The patient stated that she had drunk three cups of peppermint tea five days after the operation to ameliorate indigestion, which caused warfarin intoxication. She reported no other changes in dietary habits or lifestyle. Laboratory examinations, such as complete blood count (CBC), showed that liver function was normal.
Herbal medicine is popular in Iranian culture and many diseases had been treated with these types of medications in the past. An important key is the interaction between herbal medicine and the conventional drugs that are used in modern medicine. Unfortunately, due to the unconscious and arbitrary consumption of some herbal supplements and their interaction with many drugs, especially heart medications - vascular complications may be irreversible, so the beneficial effects of medicinal herbs should be compared with adverse effects and their possible interaction with other drugs. For example, some herbs interfere with anticoagulant drugs and may cause increased drug effect and bleeding. More than 1300 natural coumarin have been identified. Coumarin that is in similar structure with warfarin has also anticoagulant effects. Patel et al. reviewed the published clinical literature and case series published from 1971 to 2007 to investigate the interactions between various herbs and warfarin. Out of the 72 documented case reports of herb-warfarin interaction, 84.7% of cases had suggested possible interactions (61/72) and 15.3% cases (11/72) reported as probable interactions of medicinal herbs with warfarin. Cranberry juice was involved in 34.7% of (25/72) the case reports. The most common herb was ginkgo, and ginseng was another highly common herb that interacted with warfarin (8).

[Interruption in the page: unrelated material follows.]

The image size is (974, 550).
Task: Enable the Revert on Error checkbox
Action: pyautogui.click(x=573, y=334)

Some herbal supplements that interact with warfarin are ginger, alpha plant, garlic, green tea, urtica dioica, turmeric, onions, mango and grapefruit, and Chinese herbs including danshen (Salvia miltiorrhiza), gegen (Pueraria lobata), seven tannin (diuretic and astringent herb),chamomile tea, trigonella foenum, graecum fenugreek (Hlbh), fenugreek, lycium barbarum (Goji), hodiola rosea, fish oil, soy milk, cranberry juice, coenzyme, Q-Devil’s claw, dong quai, ginseng, vitamin E, papaya, St. John’s wort, bee pollen, safflower, licorice, and peach kernel.

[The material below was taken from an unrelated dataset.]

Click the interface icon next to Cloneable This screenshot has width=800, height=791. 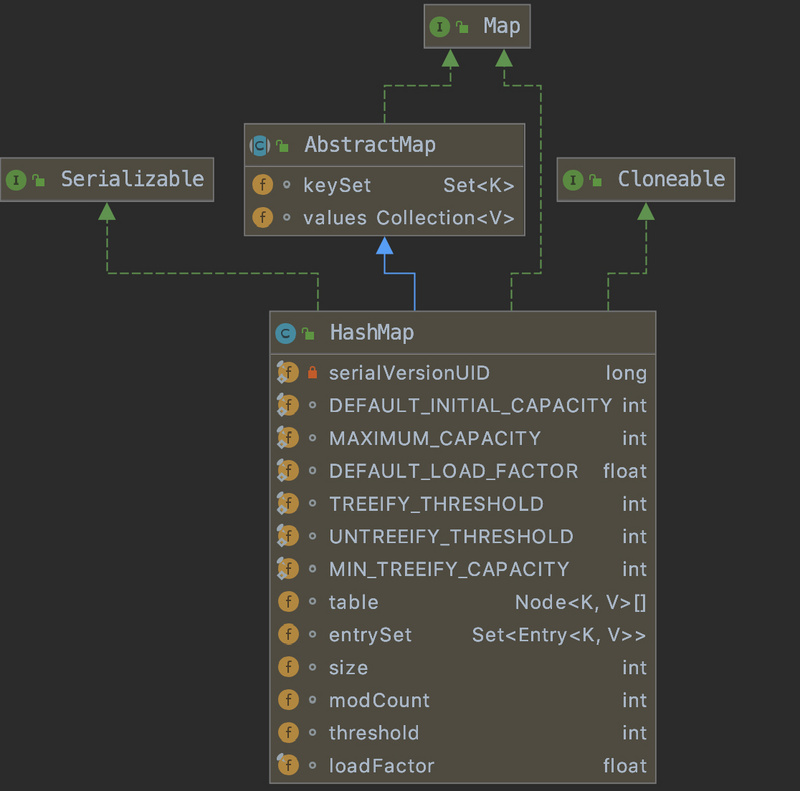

This case report emphasizes on the limited knowledge of patients treated with warfarin regarding the potential interaction between herbal products and warfarin.
Considering our findings and despite the fact that peppermint tea falls into the “likely safe” category of herbal medicine, we recommend avoiding mint tea for patients with artificial heart valves as well as patients under warfarin treatment. Further human and in vitro studies on the interaction between warfarin and mint tea are necessary.
We would like to thank Mr. Saeed Hafez Sherbaf, Mrs. Fatemeh Norozian, and Mrs Masomeh Soltani for their cooperation with this work.
Conflict of Interest
The authors declare no conflict of interest.